DATA EXTRACT:

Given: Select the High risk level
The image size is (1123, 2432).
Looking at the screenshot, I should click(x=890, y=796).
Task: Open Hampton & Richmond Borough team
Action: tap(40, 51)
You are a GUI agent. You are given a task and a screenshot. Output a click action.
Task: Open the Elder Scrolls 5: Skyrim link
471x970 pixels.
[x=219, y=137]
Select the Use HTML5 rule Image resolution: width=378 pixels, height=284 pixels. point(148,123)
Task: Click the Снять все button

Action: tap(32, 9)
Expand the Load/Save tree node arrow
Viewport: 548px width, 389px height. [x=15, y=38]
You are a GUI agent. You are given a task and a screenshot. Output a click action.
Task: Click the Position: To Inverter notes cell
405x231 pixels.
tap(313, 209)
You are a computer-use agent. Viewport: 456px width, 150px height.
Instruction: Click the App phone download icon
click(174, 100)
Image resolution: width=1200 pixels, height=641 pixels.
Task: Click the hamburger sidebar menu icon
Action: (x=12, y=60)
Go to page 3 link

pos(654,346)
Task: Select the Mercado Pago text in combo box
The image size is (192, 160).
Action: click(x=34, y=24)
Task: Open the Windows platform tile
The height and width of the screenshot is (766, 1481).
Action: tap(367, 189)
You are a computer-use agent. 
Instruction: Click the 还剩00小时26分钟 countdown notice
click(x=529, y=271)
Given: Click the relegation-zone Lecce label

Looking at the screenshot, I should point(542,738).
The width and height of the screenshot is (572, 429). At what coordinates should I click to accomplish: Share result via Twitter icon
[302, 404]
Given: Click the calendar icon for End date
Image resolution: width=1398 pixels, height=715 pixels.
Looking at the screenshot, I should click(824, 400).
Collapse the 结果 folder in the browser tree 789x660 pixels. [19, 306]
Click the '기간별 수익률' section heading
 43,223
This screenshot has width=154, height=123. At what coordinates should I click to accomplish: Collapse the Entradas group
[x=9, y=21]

ACTIVITY: Which lines in the records above contain the string "Select"? Copy each one.

ANSWER FOR THIS EXERCISE:
Given: Select the High risk level
Select the Use HTML5 rule Image resolution: width=378 pixels, height=284 pixels. point(148,123)
Task: Select the Mercado Pago text in combo box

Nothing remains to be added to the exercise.